Auggie Tantillo, executive director of the American Manufacturing Trade Action Coalition, said he expected at least one country to propose a three-year extension of quotas that day. “If nothing else, it creates an environment that forces the WTO, and member countries against extending quotas, to figure out what it needs to do short of that,” he said prior to the WTO session.

“The meeting will test the ability of the WTO to address the economic needs of a super majority of its members.

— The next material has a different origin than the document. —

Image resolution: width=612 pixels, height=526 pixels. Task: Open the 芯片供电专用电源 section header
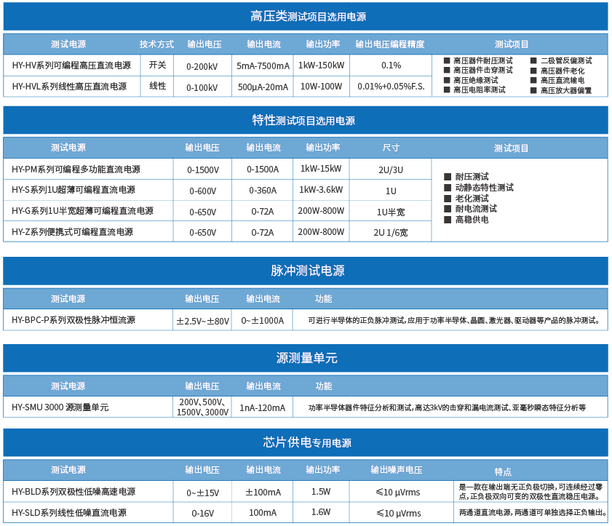pyautogui.click(x=306, y=442)
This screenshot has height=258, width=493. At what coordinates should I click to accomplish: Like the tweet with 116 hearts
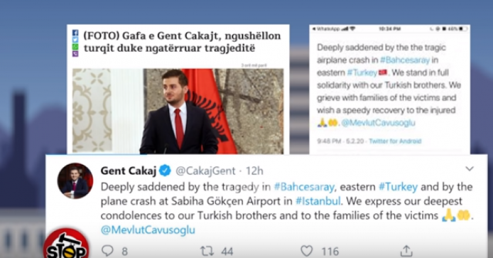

If it sweeps the quota phase-out issue under the rug, it will demonstrate a potentially fatal inability to deal with the most pressing trade issues of the day,” said Tantillo. “We assume that a number of countries are going to respond negatively, particularly China, India and others.”

According to Ziya Sukun, executive director of Turkish trade association ITKIB USA, the word from China — based on a prior meeting in Geneva with one of the largest coalition members and Chinese government missions — was that China wanted all WTO member countries to be included in any proposals or safeguard petitions.

“Since our coalition is now 55 countries strong, the WTO has recognized that this issue needs to be addressed,” Sukun added.

Cass Johnson, president of the National Council of Textile Organizations, added, “We are working on two distinct tracks at the same time to, one, force the WTO to discuss this issue, and, two, issue safeguard petitions that will create the temporary stability we need to get through the situation in the short term while the WTO is deciding what to do on the matter.”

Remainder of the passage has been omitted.